---------- Supplied material

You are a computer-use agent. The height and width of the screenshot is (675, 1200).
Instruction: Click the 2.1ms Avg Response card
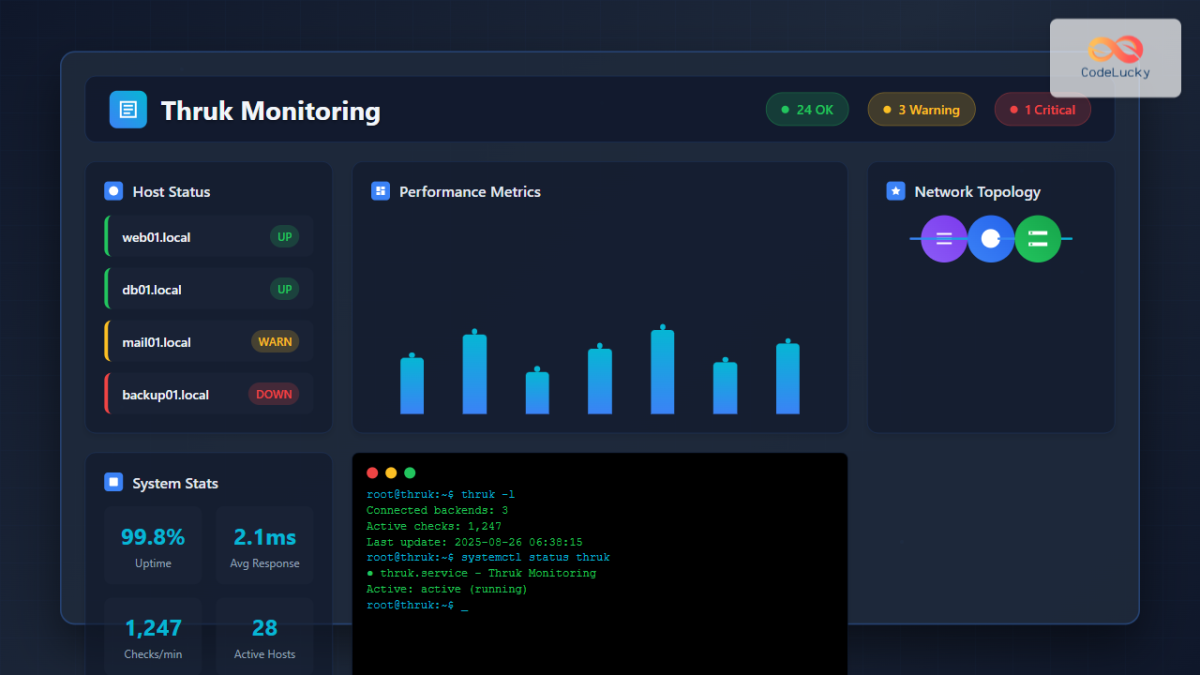[x=264, y=545]
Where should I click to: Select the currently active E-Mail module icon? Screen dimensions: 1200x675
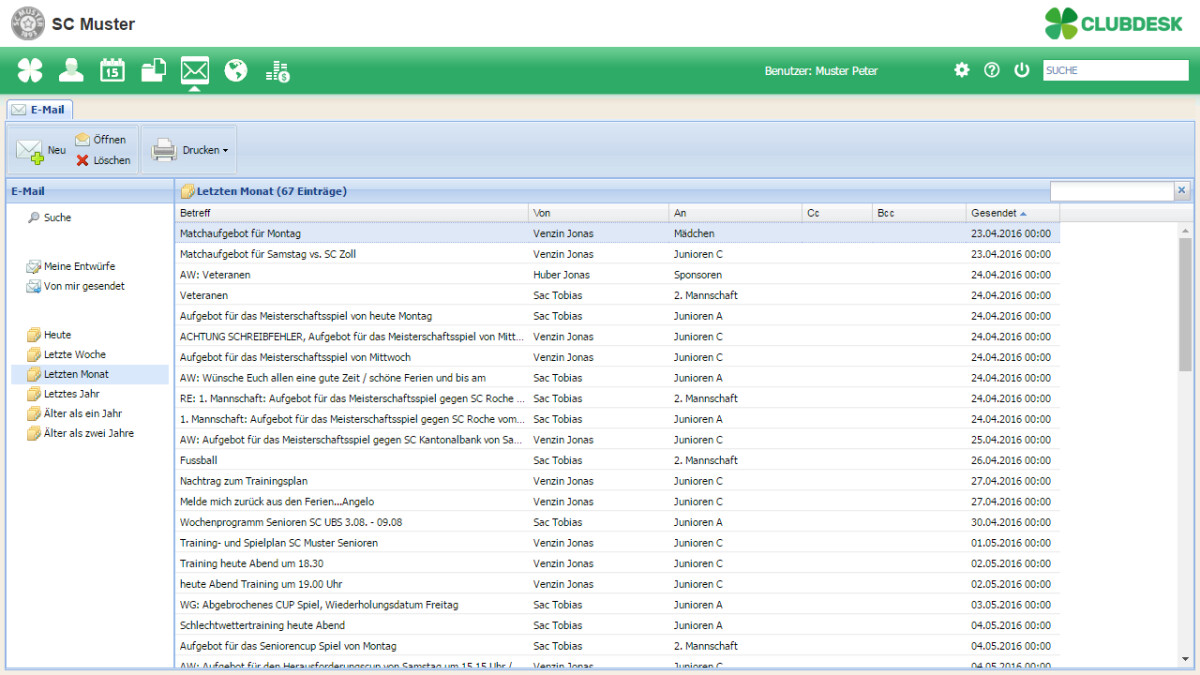pyautogui.click(x=194, y=70)
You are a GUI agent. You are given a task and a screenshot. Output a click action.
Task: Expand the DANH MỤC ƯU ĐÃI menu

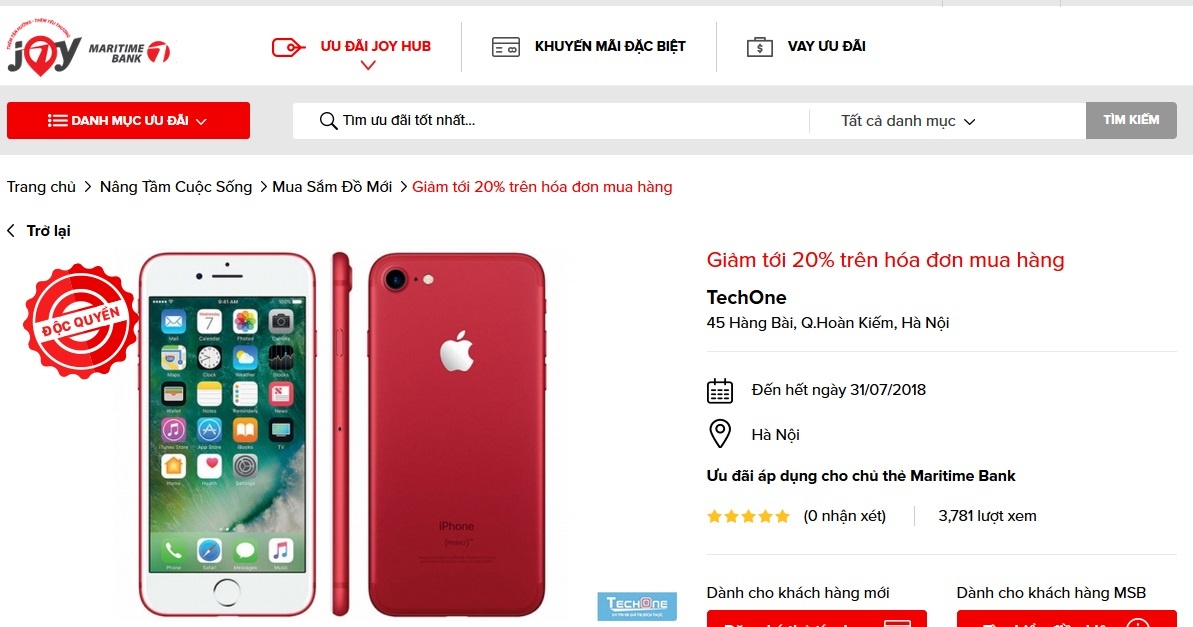(129, 120)
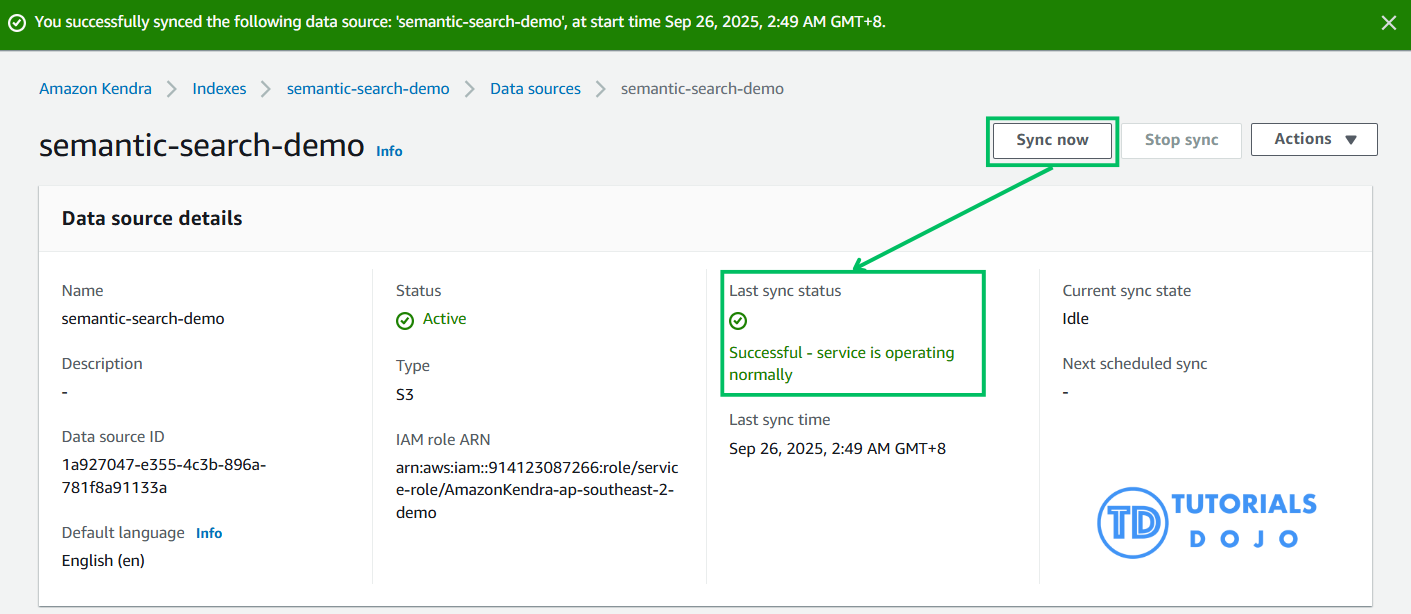Click the Tutorials Dojo TD logo
This screenshot has width=1411, height=614.
pyautogui.click(x=1131, y=521)
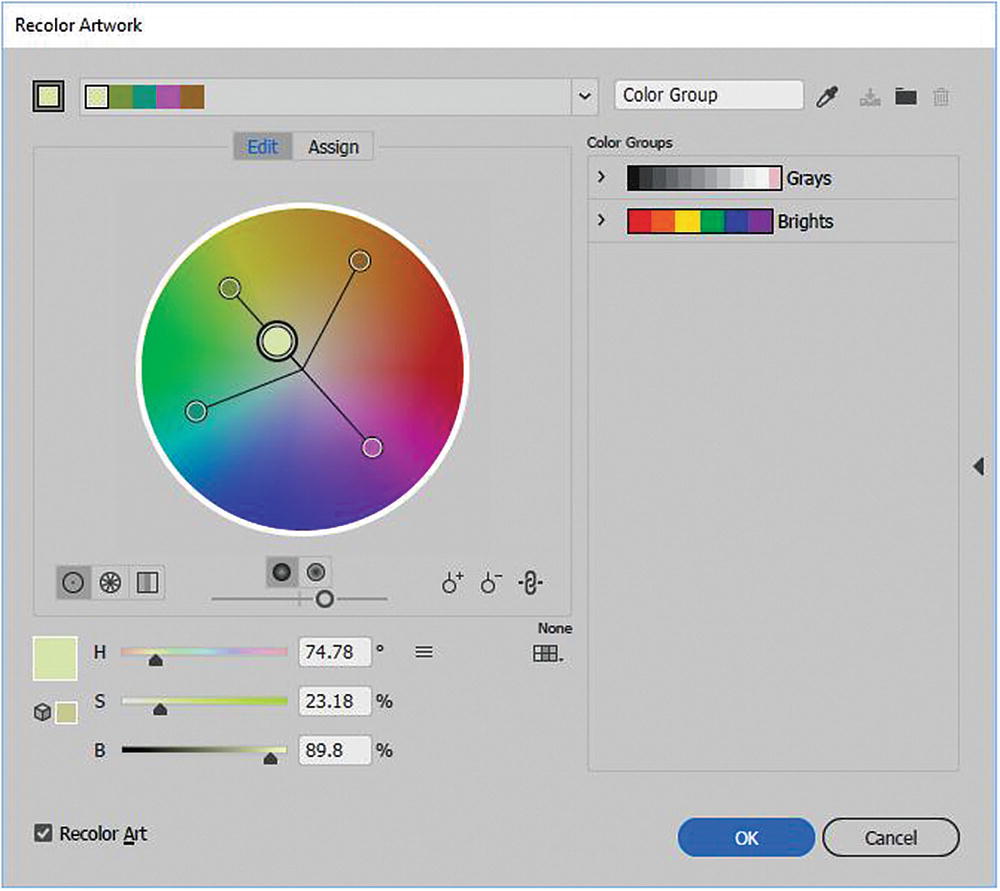Image resolution: width=1000 pixels, height=891 pixels.
Task: Toggle show saturation and hue on wheel
Action: [x=317, y=572]
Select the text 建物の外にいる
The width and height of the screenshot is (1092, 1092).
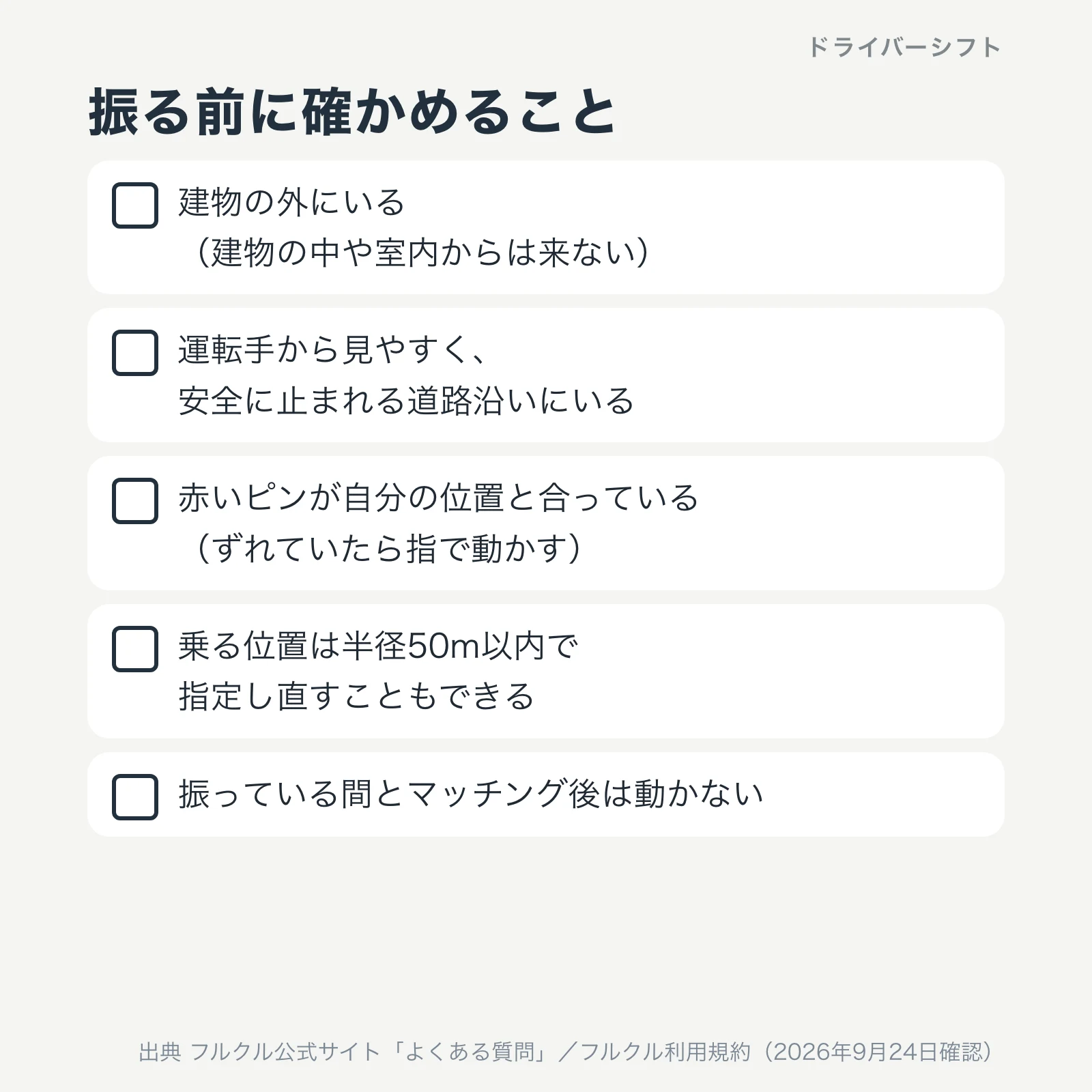(x=292, y=203)
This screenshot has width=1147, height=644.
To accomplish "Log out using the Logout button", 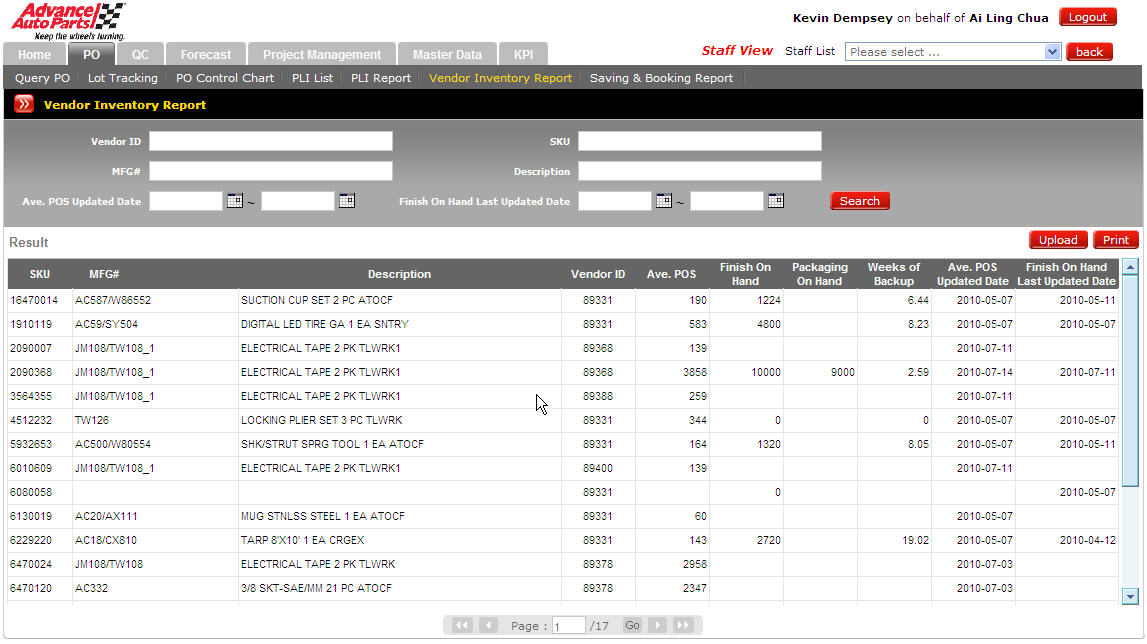I will (1087, 17).
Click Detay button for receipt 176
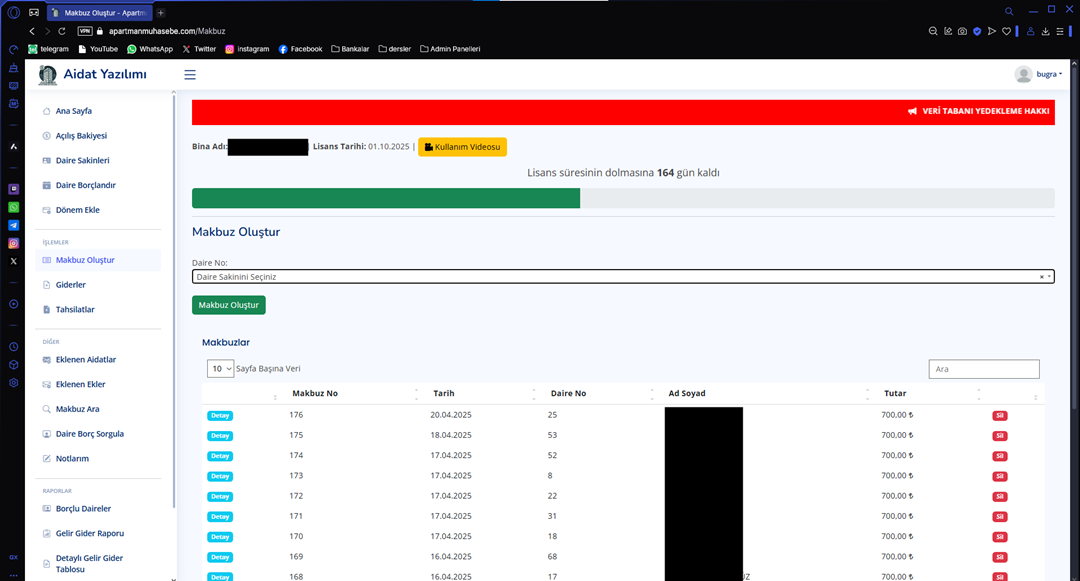Image resolution: width=1080 pixels, height=581 pixels. pos(220,415)
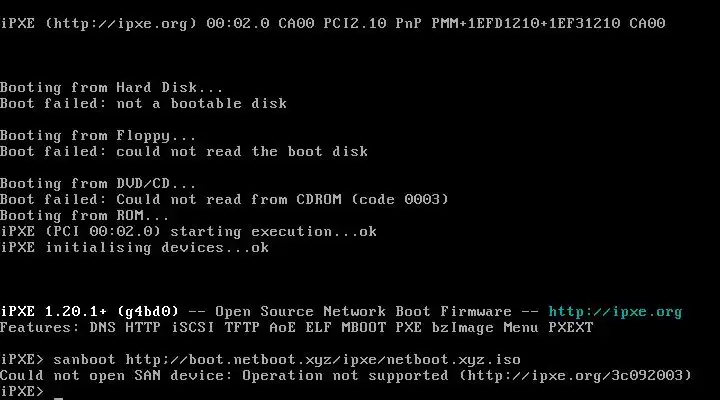Click the sanboot command line text
Viewport: 720px width, 400px height.
click(287, 360)
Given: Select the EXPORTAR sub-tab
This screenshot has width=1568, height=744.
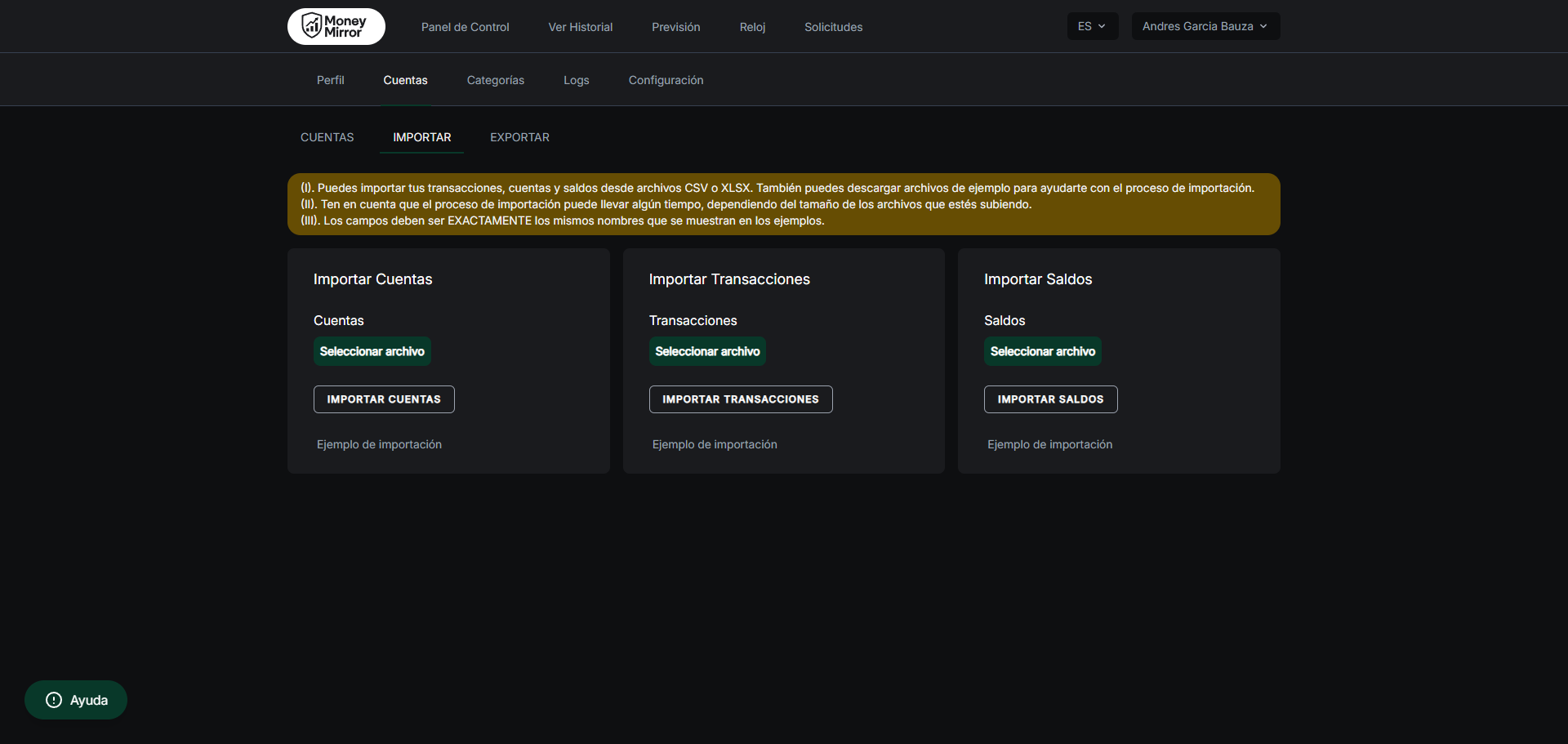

--------------------

Your task is to collect every line above that contains the word "agent".

Solution:
You are a computer-use agent. The height and width of the screenshot is (675, 1200).
You are a GUI agent. You are given a task and a screenshot. Output a click action.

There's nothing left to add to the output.